_Problem description_
Retyping should cover only the lines from the one containing "You are a computer-use" through the final line of the records, with pictures omitted.

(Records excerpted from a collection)
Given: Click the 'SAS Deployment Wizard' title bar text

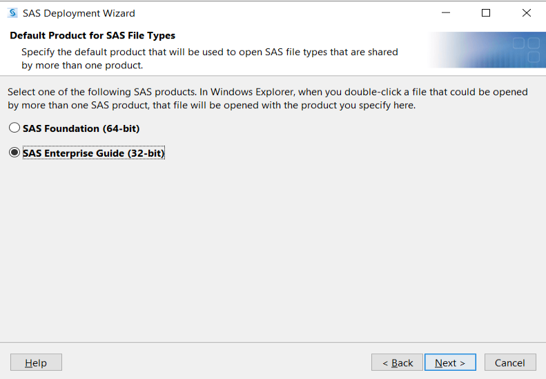Looking at the screenshot, I should [79, 13].

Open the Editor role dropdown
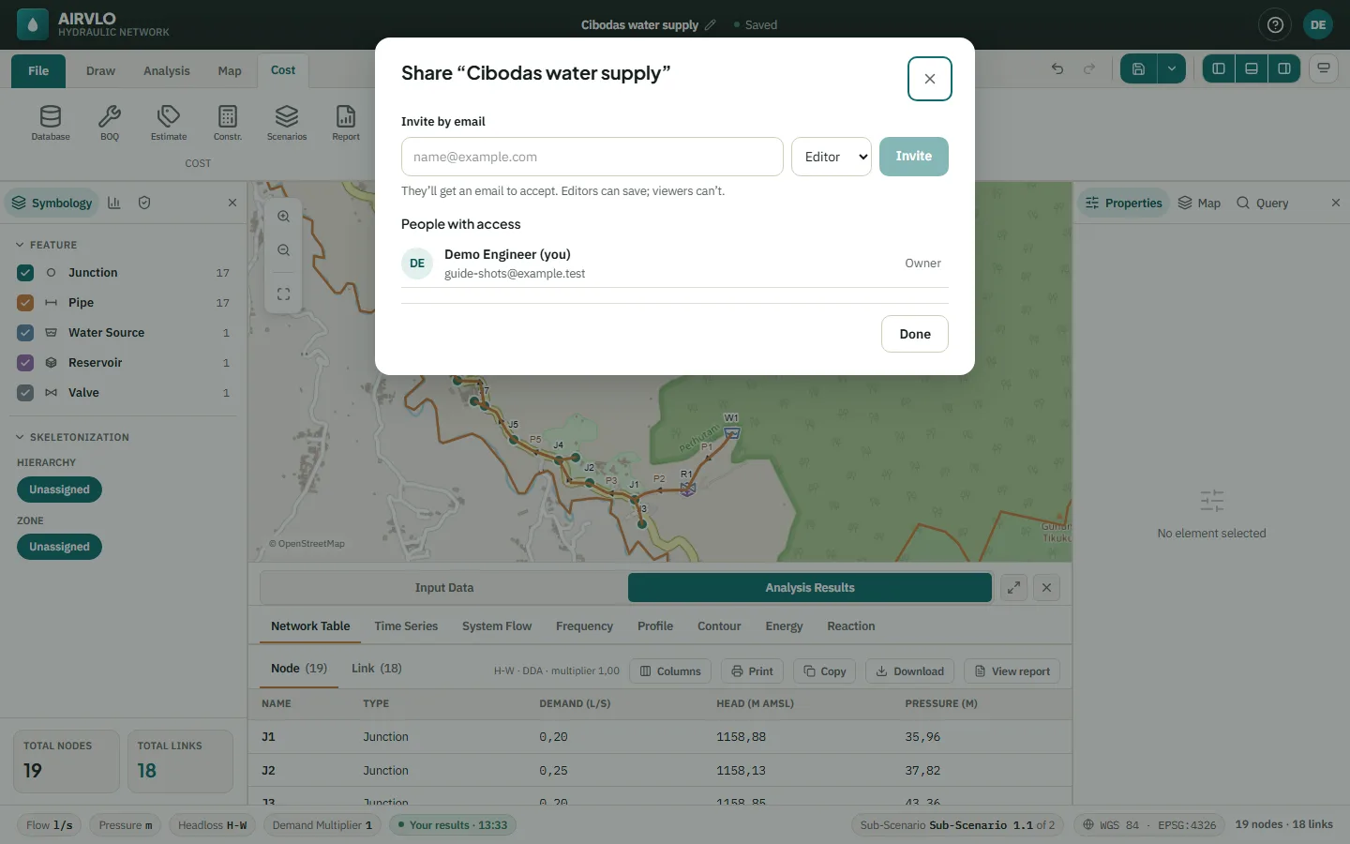[x=832, y=157]
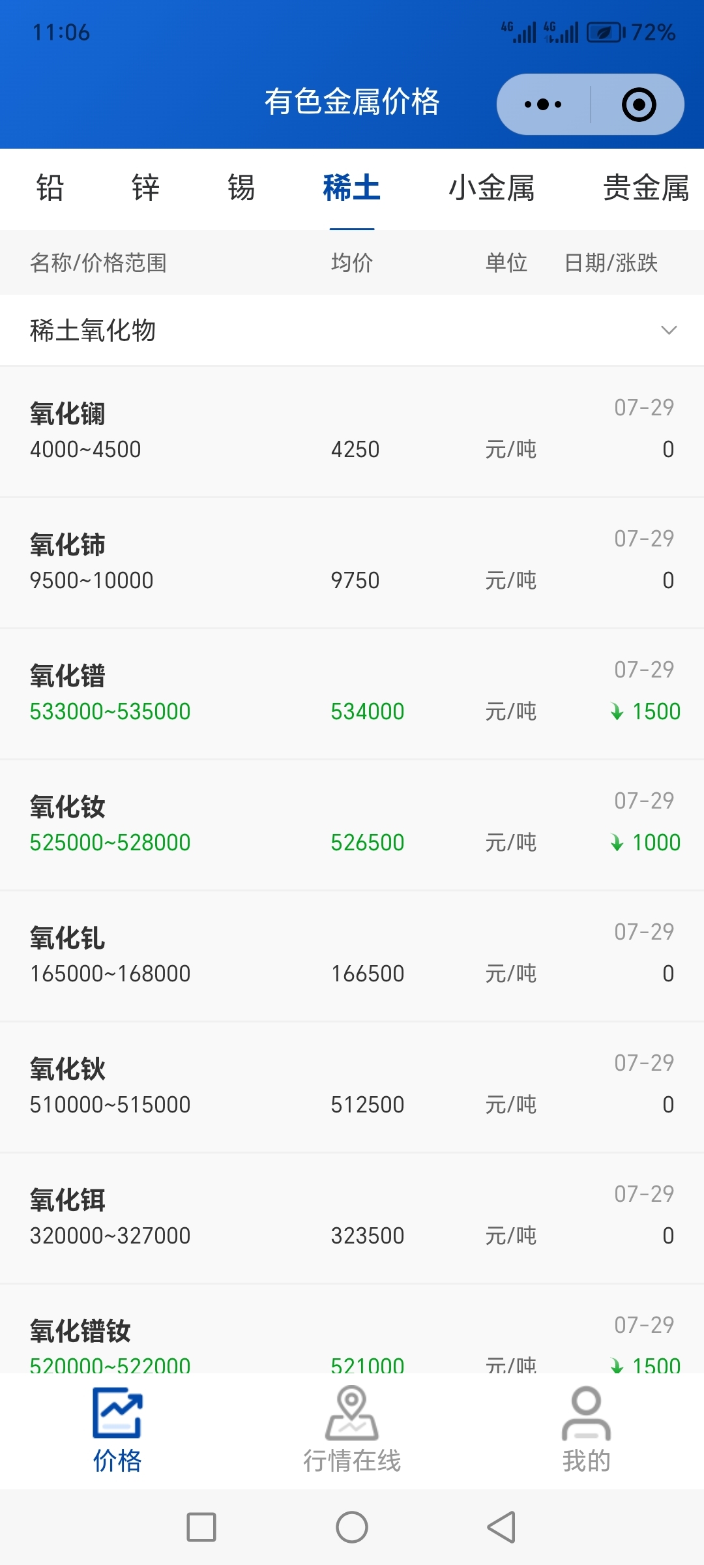
Task: Select the 小金属 tab
Action: [491, 188]
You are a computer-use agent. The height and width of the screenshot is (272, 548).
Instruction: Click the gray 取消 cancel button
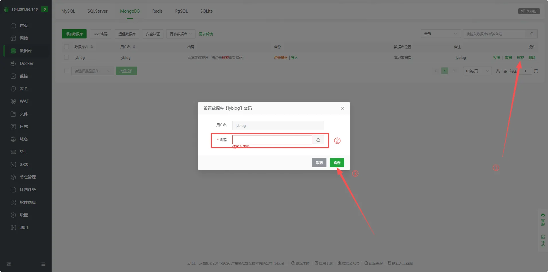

_Result for this exercise_
You are a computer-use agent. The height and width of the screenshot is (272, 548).
Instruction: Click the gray 取消 cancel button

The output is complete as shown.